Items from a data source
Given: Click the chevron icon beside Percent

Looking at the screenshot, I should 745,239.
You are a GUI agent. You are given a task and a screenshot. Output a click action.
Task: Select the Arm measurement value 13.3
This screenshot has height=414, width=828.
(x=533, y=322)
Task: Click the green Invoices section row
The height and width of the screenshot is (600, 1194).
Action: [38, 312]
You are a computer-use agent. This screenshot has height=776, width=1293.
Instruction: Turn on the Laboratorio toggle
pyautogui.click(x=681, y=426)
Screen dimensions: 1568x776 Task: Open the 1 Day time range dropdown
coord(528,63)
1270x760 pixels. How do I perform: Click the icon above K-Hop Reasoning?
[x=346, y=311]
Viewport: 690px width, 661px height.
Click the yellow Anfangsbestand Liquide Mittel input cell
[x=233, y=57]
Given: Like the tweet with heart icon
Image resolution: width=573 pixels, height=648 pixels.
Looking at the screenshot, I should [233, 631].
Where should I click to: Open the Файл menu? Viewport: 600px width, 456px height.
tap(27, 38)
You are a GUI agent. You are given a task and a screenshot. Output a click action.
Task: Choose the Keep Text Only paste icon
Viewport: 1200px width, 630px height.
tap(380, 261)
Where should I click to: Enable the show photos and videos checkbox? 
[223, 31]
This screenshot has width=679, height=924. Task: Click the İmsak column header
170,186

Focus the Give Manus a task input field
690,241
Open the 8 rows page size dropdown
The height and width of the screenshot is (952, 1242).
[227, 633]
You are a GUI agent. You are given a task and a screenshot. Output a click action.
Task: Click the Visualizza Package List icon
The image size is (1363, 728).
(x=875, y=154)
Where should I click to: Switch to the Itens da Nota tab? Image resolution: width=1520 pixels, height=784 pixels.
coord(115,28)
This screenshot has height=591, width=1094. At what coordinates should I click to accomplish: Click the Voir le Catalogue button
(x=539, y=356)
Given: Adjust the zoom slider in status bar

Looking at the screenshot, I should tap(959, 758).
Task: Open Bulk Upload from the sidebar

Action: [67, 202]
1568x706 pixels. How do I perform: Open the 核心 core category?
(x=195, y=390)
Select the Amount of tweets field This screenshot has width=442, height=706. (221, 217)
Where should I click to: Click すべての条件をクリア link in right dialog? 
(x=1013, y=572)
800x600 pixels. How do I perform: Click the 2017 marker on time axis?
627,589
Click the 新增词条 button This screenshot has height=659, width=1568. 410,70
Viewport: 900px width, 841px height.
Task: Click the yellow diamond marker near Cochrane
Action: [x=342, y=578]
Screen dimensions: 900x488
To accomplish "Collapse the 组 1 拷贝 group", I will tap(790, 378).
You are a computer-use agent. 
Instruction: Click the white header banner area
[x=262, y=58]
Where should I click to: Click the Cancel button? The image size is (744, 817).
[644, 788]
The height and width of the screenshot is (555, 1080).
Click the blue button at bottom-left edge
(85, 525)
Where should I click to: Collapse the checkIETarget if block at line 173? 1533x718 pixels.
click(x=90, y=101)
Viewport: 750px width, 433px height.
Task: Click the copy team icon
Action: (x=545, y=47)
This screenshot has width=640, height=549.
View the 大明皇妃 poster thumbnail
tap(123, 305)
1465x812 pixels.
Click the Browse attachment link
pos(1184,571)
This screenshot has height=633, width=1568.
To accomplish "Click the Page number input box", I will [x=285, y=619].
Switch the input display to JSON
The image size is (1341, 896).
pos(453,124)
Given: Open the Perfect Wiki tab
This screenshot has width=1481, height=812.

● Task brief
From the rows above, copy every line that contains the word "Collapse", matching its capitalization exactly.

● Reply to the exercise
To accomplish "Collapse the 组 1 拷贝 group", I will tap(790, 378).
Where should I click to: Collapse the checkIETarget if block at line 173? 1533x718 pixels.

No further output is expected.